Dans ce champ médiatique riche, il a fallu qu’ABK Radio crée un avantage concurrentiel qui soit un marqueur fort de son identité. L’interview politique ou les sujets sociopolitiques ne seront pas abordés sur ABK Radio sous forme de débats. Chaque invité sera appelé à s’exprimer seul face à notre journaliste. A l’interview classique, nous avons néanmoins ajouté le concept de la « question accusatrice ». Point à la barre !

La question accusatrice est une question particulièrement posée sans ménagement ni complaisance aucune, à l’égard de l’homme politique. Cette question se signale par deux caractéristiques : (i) elle rapporte, de différentes manières, un propos tenu antérieurement par un autre locuteur, appartenant le plus souvent à la sphère publique, ou par l’invité lui-même. Ce propos rapporté est presque toujours intrusif, infirmatif, voire franchement polémique (Devil’s Advocate approach interview), ce qui donne à la question un tour offensif.

Sur ABK Radio, à la place du contradicteur, notre journaliste se pose en médiateur : à travers lui, c’est les différentes sensibilités du peuple, de l’opinion publique qui interrogent et demandent de rendre des comptes, au nom de la vérité et de l’intérêt commun. Le journaliste investi d’une telle mission n’a pas peur de s’exposer, afin de faire éclater la vérité. L’interaction peut vite prendre implicitement la tournure d’un réquisitoire (interrogatoire), avec le journaliste dans le rôle du procureur (juge ou de policier) et l’invité politique dans celui de l’accusé ou du témoin, contre toute règle de politesse conversationnelle (Brown et Levinson, Politeness Theory, 1987). C’est la règle du jeu.
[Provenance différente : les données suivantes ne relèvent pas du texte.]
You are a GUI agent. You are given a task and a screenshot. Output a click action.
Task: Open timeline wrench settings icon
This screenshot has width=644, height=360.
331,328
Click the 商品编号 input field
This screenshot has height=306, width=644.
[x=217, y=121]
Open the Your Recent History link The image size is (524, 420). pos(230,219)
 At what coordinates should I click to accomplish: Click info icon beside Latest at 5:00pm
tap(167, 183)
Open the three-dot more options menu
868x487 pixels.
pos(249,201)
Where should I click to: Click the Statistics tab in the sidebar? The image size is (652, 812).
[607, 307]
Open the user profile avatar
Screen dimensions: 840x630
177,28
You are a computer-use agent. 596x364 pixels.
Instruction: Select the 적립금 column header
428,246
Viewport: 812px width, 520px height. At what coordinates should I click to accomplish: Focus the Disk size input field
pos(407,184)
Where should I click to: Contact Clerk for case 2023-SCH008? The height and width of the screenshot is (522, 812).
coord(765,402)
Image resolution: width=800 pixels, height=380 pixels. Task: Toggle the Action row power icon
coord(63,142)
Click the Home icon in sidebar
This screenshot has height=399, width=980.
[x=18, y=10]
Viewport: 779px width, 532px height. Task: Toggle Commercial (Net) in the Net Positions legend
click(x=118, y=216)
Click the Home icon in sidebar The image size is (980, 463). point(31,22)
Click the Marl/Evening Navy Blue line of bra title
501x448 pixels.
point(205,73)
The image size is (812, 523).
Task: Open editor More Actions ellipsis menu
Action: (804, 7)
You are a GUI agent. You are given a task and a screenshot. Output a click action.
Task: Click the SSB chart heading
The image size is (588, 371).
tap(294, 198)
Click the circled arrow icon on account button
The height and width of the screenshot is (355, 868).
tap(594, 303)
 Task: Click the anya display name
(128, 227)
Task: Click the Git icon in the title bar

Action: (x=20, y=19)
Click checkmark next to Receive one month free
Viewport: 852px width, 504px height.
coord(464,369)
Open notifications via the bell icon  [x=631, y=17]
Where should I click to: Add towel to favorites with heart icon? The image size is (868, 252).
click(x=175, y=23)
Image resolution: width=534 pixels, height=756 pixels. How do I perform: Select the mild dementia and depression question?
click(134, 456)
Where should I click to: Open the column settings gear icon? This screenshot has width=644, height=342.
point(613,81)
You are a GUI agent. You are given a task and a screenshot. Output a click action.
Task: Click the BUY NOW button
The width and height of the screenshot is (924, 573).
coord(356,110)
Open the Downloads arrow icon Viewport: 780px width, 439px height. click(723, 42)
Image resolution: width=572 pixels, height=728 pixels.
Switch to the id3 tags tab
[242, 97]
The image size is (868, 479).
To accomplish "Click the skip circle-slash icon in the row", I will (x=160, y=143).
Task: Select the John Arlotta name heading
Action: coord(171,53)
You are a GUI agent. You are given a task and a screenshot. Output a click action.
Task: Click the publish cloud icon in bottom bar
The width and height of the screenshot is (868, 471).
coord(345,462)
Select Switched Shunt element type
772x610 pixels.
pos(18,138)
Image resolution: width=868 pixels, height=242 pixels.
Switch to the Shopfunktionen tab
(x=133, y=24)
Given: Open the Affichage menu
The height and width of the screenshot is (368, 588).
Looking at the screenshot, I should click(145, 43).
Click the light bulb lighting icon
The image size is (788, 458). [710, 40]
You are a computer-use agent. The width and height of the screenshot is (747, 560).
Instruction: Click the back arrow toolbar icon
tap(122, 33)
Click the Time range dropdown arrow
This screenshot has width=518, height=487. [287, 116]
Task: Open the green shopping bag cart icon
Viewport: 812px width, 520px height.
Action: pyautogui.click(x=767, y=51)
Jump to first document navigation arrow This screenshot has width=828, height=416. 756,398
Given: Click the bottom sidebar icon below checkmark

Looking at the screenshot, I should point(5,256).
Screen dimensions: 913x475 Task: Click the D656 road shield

Notre conception du métier bien fait veut que le journaliste pose des questions embarrassantes, intrusives, dont fait partie la question accusatrice. L’intervieweur remplit bien son rôle – au double regard de l’éthique journalistique, et des exigences médiatiques de l’audimat – s’il pose les questions qui font mal (interpellent), qui cassent la langue de bois, déstabilisent l’interviewé politique et font (dans le but de faire) surgir la vérité.

C’est la raison pour laquelle les questions journalistiques sur ABK Radio s’inspirent parfois de techniques d’interrogatoire policier ou juridique décrites dans les ouvrages spécialisés. A ce propos, Sauvé (2009 : 18) définit de la manière suivante le rôle de l’intervieweur « il doit soulever les contradictions et souligner les omissions, relever les incohérences et signaler les mensonges sans jamais accuser son interlocuteur ».

Précisons pour terminer que ce type de pratique reste rare dans notre espace et même ailleurs, et elle semble être soumise à des variations culturelles. Notre culture bilingue nous y prédispose. Et sur ABK Radio nous sommes conscients de la sensibilité de l’approche et des risques d’incompréhension. Nous assumons ce risque qui est le moindre mal dans le climat monochrome de nos débats politiques, et sommes ravis que pour l’essentiel, nos invités jouent le jeu et nous accompagnent dans cet essai de pédagogie dont l’objectif, le rêve est l’avènement d’un journalisme digne de ce nom. En toute humilité.